O que tornou possível a criação do motor flex foi o advento do gerenciamento eletrônico do motor, um processo lento iniciado na segunda metade dos anos 1970 que se aperfeiçoaria e se consagraria a dez anos depois. A formação da mistura ar-combustível não obedecia mais a princípios físicos do funcionamento do carburador, mas mediante um volume de combustível injetado segundo a determinação de um computador chamado módulo de controle eletrônico (ECM, a sigla em inglês).
O ECM se vale de diversas informações acerca do funcionamento do motor para calcular o combustível a ser injetado respeitando a relação ar-combustível ideal, ou relação estequiométrica, em que o combustível é aproveitado da melhor maneira possível por não haver falta nem excesso de ar. A relação estequiométrica da gasolina é de 14,7 partes de ar para 1 parte de combustível e escreve 14,7:1; a do etanol, 9:1, por este conter uma molécula de oxigênio (fórmula molecular C2H5OH; a da gasolina é C8H18).

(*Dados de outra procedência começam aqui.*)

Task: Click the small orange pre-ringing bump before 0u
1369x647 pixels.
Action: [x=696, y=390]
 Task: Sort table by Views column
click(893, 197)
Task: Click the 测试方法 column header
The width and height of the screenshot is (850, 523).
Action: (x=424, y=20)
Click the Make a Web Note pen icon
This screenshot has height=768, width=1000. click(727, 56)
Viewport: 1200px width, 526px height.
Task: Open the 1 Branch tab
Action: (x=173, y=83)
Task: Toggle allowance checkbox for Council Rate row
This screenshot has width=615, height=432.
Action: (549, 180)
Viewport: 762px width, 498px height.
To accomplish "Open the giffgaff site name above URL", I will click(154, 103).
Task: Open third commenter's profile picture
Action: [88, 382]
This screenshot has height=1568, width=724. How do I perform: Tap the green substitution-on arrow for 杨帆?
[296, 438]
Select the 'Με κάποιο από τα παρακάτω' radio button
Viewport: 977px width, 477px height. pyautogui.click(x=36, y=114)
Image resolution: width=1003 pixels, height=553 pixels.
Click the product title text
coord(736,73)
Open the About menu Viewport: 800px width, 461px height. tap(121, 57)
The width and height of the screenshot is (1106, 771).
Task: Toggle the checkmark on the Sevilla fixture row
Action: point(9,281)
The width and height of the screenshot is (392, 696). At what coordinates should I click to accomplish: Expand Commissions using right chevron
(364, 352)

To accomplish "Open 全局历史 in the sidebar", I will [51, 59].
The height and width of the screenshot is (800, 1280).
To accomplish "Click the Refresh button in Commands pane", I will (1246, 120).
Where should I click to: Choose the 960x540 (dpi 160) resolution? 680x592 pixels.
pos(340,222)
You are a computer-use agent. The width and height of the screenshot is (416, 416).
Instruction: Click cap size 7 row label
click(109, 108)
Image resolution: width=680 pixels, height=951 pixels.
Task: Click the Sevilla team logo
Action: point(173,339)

Entre essas informações estão o quanto o acelerador está aberto, as rotações por minuto do motor (rpm), a pressão no coletor de admissão, a temperatura do ar que o motor admite e a do líquido arrefecedor, todas obtidas mediante sensores específicos.
Para o motor flex, outro sensor precisou ser adicionado: o de tipo de combustível no tanque. Valendo-se da condutividade elétrica diferente da gasolina e do álcool, um ohmímetro estrategicamente colocado no interior do tanque passa o valor da resistência à passagem de corrente ao ECM, que desse modo passa a saber com que combustível está lidando.